We just had our first meeting with mentors and youth in the Coming of Age program after church on Sunday, and we were all struck with how profound the experience was. Twelve youth and twelve adults came together in a room and shared our spiritual autobiographies with one another. Twelve youth and twelve adults were changed from the experience.
We aren’t used to starting up friendships with people that we have to work really hard to interact with. Interacting with someone who doesn’t seem much like you requires a lot of effort and translation and awkward silence and empathy and commitment. We all bring our own fears to making connection. “What if she doesn’t like me?” “What if he thinks I’m not cool?” Further, we need to try and understand a new language. The language of youth, the language of the upper class or the lower class, the language of the business or PhD world, the language of another country, the language of hip hop or the evangelical church or the greatest generation. We’ll definitely fail at learning these new languages a few times, and we’ll fumble around with the awkward way it sounds on our tongues, and so we’ll have to try again and again. It’s hard and vulnerable stuff, my siblings in spirit.
Cross-generational friendships are particularly hard to create and foster. Perhaps your potential new friend wasn’t alive when John Kennedy was shot, or has no concept of what it felt like to be a child when the Twin Towers fell. Perhaps he has dealt with dentures for years and you haven’t even lost all your baby teeth yet. Perhaps your potential new friend loves Justin Bieber and you don’t have any idea who that is.

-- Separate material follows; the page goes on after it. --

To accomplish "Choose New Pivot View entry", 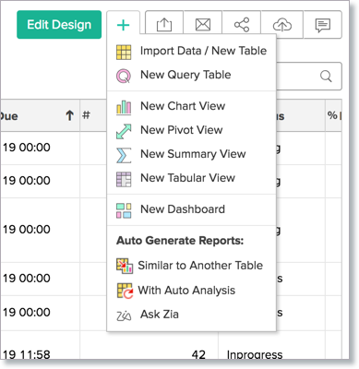I will point(191,130).
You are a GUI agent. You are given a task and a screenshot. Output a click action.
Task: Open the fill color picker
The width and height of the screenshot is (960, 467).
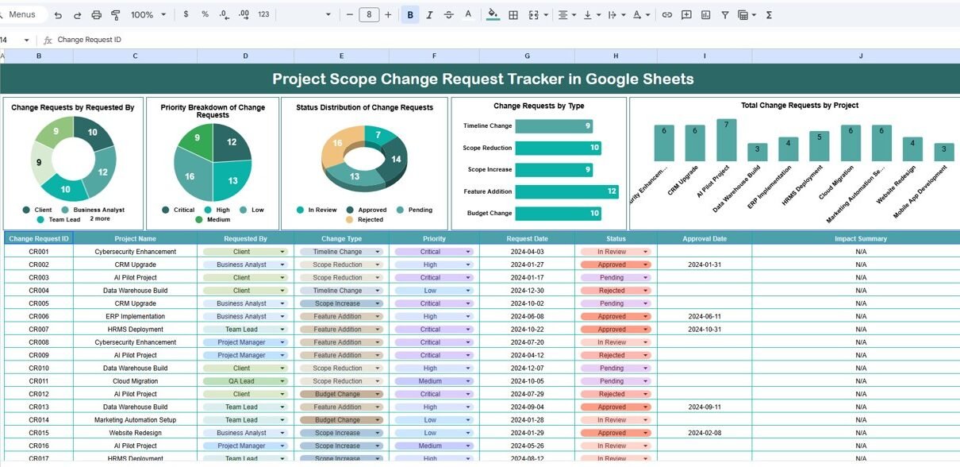click(x=493, y=15)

Perhaps you fear that all people over 30 are not to be trusted, or at least that they forget what it was like to be a teenager.
But these these brave and bold and counter-cultural friendships…these friendships are how we learn about what it means to be a human fully alive. These friendships are how we learn about death, and how it informs our living. These friendships are often our insight into the holy’s movement among us—into how divinity shows up in all people—from the baby to the octogenarian.

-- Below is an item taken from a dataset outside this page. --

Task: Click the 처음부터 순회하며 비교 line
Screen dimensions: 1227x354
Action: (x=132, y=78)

In a culture that seeks to divide us, instead we choose to come together in our church, choosing to make intentional, multi-generational family with people not in our biological family. This is radical stuff, and it is not something we should shrug our shoulders at. As a church, we are stewards of one of the last institutions left that seeks to foster these kinds of relationships, and we must do everything we can to hold up and celebrate the ways in which we do this. We need to shout from the rooftops why extrafamilial cross-generational relationships are so important and life-giving.

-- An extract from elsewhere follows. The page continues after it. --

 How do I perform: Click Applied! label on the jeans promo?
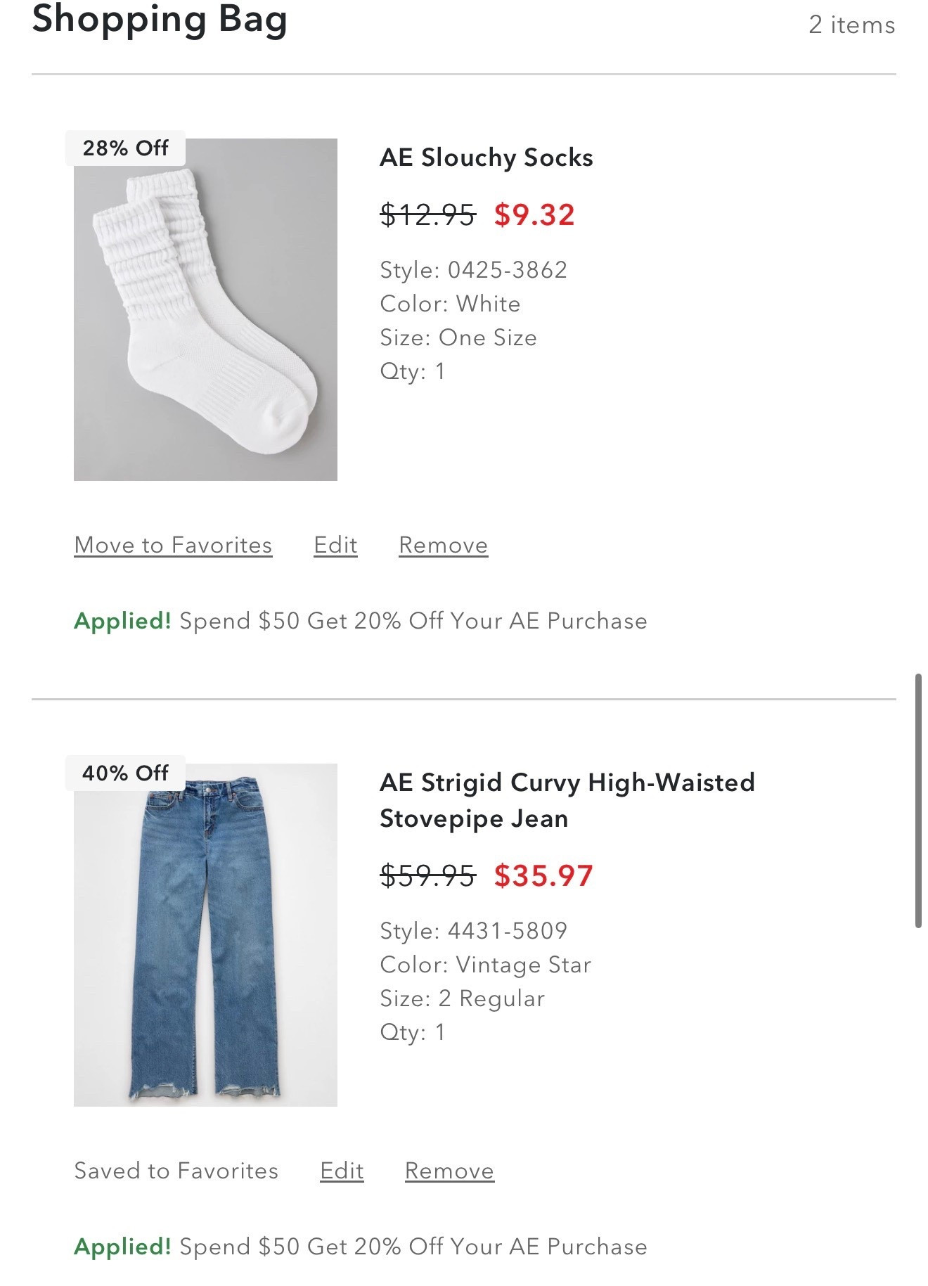coord(121,1246)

We are a community that seeks to practice what it means to love one another across difference, at our most unloveable, and in our deepest need so that we might be transformed, and can then go out and transform the world. We are practicing building what Martin Luther King, Jr. called the Beloved Community. We practice building this beloved community when we give grace to the restless toddler in the pew next to us, or put up with music in worship that isn’t our favorite because we know it matters deeply to someone else; or squirm through a long sermon that we know is really meeting someone where they are right now because we can see the tears in their eyes. We practice when we mentor a youth in the Coming of Age program, teach a Religious Education class, when we bake cookies to bring to our elders who are housebound, or when we offer to babysit for a young family so the parents can go out at night. We practice when we work to make sure our church is accessible to all, sometimes having to forgo our own comfort. We practice when we listen. We practice when we get to know one another as unique messengers of the divine; as storytellers that have a piece of our stories woven into theirs.
Antoine de St. Exupery reminds us that “in a house which becomes a home one hands down and another takes up the heritage of mind and heart, laughter and tears, musings and deeds. Love, like a carefully loaded ship, crosses the gulf between the generations.”
May we be like a carefully loaded ship, crossing the gulf that divides us with fear and misunderstanding to meet one another in unity and love on the other side.